Aggregating and Filtering at One Time in SQL
2021-04-06

When it comes to reporting some statistics by group in SQL, we will think of using the aggregate functions and, if needed, the WHERE clause for filtering. However, the WHERE clause doesn't allow you to filter on aggregate columns.
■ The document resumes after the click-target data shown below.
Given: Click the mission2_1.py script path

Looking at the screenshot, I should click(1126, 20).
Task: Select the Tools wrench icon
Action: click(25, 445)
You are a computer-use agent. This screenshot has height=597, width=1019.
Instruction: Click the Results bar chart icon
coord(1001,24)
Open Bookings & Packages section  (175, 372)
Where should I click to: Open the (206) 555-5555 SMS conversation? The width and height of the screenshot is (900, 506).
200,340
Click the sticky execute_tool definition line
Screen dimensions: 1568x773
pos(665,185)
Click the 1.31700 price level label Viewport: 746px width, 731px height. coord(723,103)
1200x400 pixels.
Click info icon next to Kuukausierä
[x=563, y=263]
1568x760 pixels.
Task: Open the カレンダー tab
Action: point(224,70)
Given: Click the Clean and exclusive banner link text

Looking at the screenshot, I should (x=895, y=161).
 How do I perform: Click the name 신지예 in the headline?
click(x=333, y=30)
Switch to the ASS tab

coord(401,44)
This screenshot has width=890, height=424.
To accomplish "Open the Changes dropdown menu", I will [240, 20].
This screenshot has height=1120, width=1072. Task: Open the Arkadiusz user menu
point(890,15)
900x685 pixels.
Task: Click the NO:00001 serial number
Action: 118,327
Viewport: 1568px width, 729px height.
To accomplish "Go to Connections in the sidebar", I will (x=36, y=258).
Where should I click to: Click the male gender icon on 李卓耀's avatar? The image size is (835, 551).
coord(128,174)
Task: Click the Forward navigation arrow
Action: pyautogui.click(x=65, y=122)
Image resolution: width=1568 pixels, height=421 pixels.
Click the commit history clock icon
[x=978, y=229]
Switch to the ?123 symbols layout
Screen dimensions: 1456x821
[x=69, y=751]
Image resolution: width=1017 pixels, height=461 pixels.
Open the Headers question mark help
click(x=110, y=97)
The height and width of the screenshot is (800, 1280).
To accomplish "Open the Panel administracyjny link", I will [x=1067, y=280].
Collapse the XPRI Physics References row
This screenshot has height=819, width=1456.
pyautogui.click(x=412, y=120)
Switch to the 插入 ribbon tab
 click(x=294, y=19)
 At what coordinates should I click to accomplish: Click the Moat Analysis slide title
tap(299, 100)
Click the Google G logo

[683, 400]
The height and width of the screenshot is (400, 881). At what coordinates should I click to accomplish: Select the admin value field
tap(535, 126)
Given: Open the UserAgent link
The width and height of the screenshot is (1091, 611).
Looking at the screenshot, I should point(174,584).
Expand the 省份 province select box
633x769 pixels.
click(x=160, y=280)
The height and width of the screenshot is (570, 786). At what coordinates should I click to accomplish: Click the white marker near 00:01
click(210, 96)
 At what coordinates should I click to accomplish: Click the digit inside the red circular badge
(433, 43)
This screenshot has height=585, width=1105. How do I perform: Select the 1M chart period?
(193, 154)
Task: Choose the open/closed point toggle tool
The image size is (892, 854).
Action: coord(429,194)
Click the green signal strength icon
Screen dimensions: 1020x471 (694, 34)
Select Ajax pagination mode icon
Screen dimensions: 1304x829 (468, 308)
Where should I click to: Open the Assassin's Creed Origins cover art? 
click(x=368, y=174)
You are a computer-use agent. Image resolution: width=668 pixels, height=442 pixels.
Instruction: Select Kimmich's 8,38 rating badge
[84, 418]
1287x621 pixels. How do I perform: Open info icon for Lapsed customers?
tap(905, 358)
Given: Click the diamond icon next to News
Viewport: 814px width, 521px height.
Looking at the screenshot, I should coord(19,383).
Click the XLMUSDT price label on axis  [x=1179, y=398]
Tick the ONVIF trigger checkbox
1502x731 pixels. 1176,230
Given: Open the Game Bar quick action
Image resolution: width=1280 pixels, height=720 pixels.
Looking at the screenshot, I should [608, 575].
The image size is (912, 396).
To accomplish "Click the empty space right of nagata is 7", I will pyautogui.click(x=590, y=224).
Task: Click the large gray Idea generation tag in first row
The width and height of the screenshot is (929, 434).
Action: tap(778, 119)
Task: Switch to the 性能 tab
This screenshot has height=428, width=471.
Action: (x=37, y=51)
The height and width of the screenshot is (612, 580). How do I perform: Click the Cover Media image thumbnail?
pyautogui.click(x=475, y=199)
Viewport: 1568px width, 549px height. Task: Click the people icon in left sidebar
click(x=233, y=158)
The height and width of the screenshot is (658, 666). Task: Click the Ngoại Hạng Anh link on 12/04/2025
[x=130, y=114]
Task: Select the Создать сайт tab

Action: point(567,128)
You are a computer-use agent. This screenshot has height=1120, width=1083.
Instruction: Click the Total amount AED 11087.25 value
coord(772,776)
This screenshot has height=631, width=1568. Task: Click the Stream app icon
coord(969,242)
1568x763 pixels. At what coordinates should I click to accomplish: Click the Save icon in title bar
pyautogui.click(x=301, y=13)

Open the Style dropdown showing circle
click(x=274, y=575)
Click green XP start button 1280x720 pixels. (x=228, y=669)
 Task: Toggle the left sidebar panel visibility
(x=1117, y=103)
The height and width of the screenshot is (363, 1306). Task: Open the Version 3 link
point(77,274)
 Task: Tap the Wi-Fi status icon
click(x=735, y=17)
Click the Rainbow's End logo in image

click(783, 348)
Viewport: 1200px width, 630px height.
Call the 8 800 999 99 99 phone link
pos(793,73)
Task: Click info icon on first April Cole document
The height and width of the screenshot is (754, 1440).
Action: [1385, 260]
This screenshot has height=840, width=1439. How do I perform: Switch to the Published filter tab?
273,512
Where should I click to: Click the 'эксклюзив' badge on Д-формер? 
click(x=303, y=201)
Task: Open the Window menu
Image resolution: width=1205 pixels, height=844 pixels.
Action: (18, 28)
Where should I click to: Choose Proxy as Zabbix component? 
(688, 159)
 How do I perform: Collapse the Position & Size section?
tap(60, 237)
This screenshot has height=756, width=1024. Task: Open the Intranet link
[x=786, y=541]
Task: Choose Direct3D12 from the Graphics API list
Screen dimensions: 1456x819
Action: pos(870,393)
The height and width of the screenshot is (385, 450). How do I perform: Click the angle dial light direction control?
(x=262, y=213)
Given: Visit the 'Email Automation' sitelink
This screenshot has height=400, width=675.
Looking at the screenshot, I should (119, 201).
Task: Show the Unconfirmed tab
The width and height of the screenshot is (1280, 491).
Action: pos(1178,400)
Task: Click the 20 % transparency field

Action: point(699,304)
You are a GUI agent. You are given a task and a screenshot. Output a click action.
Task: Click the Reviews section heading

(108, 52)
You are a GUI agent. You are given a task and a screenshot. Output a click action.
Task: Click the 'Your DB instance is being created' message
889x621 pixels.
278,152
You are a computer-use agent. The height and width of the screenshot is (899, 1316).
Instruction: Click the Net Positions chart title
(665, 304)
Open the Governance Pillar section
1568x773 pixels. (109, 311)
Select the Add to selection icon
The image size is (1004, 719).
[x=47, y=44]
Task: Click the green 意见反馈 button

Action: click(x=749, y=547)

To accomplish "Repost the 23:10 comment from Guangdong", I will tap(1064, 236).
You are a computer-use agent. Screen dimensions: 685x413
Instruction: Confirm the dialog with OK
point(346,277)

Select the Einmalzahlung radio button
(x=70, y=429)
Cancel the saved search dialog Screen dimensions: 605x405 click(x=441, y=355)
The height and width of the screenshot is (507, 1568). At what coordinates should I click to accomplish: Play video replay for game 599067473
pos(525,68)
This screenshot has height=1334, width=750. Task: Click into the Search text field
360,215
To complete the query at one time without subqueries, we need the help of the HAVING clause.

Aggregate Functions

There are four popular aggregate functions in SQL:

  • COUNT counts the number of non-NULL rows in a column

    • COUNT(DISTINCT price) counts the number of the distinct non-NULL values in price.
  • SUM adds together all the values in a numeric column

    • NULL is treated as 0.
  • MIN and MAX return the lowest and highest values in a numeric column, respectively

  • AVG calculates the average of a group of selected values

    • It can ONLY be used on numerical columns.

    • NULL is ignored in the calculation.

      1
      2
      3
      4
      5
      6
      SELECT AVG(price)
        FROM tutorial.storesales
      WHERE price IS NOT NULL
      ---- Equivalent Query ----
      SELECT AVG(price)
        FROM tutorial.storesales

Aggregate by Group

For example, you might want to count the number of entries for each year and month.

1
2
3
4
5
6
SELECT year,
    month,
    COUNT(*) AS count
 FROM tutorial.storesales
GROUP BY year, month
ORDER BY month, year

Filtering

What if we are only interested in the months when the highest price is over 200.

1
2
3
4
5
6
7
8
9
10
11
12
13
14
15
16
17
18
SELECT year,
    month,
    MAX(price) AS month_high
 FROM tutorial.storesales
GROUP BY year, month
HAVING MAX(price) > 200
ORDER BY year, month
---- Equivalent Query ----
SELECT *
FROM (
    SELECT year,
       month,
       MAX(price) AS month_high
     FROM tutorial.storesales
    GROUP BY year, month
   ) sub
WHERE month_high > 200
ORDER BY year, month
  • Using the aggregate function and the HAVING clause at one time to filter on an aggregated column.
  • The WHERE clause does not work in this case.